TASK DETAILS
Tally the lines below that contain the word "folder", and give only that number.

(Items from a data source)
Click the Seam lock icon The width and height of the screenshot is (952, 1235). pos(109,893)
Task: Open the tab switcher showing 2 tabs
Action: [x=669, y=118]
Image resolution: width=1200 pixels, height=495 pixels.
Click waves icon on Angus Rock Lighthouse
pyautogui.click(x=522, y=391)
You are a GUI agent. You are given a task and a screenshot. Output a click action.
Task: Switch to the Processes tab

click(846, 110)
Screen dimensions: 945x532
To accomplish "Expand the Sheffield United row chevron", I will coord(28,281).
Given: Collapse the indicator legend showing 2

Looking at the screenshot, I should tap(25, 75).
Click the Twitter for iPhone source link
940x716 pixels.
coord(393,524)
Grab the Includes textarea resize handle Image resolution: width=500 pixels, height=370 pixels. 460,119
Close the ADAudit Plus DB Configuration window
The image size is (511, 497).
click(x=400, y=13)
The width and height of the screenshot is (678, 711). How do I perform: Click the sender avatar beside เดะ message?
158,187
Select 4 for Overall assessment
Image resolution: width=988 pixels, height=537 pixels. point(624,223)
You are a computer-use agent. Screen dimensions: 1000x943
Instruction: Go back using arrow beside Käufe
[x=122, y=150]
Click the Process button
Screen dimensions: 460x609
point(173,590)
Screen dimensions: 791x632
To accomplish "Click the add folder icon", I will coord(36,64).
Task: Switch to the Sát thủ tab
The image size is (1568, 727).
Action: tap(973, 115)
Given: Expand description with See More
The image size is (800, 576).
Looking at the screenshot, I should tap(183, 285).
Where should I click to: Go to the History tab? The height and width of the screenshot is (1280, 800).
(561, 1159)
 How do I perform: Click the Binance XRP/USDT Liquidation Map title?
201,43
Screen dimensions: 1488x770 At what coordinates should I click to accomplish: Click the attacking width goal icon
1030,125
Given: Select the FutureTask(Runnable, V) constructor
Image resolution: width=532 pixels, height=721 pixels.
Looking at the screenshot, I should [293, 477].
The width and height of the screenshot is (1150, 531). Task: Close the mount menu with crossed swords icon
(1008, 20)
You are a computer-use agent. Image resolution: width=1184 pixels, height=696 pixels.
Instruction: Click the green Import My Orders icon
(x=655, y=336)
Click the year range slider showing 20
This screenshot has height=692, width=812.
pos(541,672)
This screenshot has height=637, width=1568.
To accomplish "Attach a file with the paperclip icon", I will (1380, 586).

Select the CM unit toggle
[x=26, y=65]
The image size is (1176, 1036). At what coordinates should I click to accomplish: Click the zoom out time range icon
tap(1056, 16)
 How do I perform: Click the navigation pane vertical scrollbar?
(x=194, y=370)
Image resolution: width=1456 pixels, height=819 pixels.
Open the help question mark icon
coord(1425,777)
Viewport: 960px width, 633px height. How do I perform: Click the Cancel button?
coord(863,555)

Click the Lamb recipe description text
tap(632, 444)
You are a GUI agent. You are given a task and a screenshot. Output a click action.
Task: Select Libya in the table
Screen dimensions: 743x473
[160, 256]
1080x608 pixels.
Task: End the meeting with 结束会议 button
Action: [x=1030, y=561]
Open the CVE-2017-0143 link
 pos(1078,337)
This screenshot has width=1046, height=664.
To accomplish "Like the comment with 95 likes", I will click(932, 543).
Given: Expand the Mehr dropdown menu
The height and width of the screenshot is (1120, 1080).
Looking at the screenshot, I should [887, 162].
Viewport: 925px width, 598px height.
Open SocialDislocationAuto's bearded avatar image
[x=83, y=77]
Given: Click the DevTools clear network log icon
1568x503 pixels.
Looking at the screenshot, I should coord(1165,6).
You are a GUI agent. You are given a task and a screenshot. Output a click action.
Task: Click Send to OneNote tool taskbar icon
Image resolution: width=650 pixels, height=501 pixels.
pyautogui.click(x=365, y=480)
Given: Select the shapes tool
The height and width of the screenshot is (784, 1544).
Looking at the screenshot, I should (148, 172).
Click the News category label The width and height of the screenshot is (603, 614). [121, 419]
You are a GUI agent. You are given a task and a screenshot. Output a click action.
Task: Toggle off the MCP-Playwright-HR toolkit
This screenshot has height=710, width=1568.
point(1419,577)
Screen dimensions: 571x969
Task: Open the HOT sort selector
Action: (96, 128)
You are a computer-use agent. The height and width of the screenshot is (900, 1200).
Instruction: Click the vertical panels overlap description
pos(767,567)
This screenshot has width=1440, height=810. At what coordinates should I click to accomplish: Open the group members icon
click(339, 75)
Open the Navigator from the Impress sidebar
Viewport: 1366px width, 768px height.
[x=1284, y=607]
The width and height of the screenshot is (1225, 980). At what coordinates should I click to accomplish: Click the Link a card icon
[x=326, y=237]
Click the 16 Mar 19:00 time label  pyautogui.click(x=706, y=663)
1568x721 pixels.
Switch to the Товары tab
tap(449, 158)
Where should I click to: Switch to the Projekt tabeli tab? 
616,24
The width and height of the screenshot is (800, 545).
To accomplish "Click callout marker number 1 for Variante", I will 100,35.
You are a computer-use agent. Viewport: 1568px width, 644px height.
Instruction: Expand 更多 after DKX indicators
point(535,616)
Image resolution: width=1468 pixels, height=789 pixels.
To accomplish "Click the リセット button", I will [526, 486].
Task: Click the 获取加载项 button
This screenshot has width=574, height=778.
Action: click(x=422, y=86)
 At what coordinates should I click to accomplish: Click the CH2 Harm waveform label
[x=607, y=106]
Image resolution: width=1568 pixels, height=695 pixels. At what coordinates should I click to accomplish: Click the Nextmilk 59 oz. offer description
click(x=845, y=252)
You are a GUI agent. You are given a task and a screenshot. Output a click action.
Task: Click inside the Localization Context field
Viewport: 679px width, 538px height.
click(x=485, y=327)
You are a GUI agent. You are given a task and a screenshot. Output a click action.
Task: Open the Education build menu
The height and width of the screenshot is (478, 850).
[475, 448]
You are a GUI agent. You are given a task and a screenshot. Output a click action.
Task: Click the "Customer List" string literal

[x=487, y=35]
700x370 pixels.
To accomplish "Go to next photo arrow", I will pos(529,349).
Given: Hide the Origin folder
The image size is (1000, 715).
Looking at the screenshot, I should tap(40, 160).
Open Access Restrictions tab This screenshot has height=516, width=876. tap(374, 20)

WRITTEN REPLY
2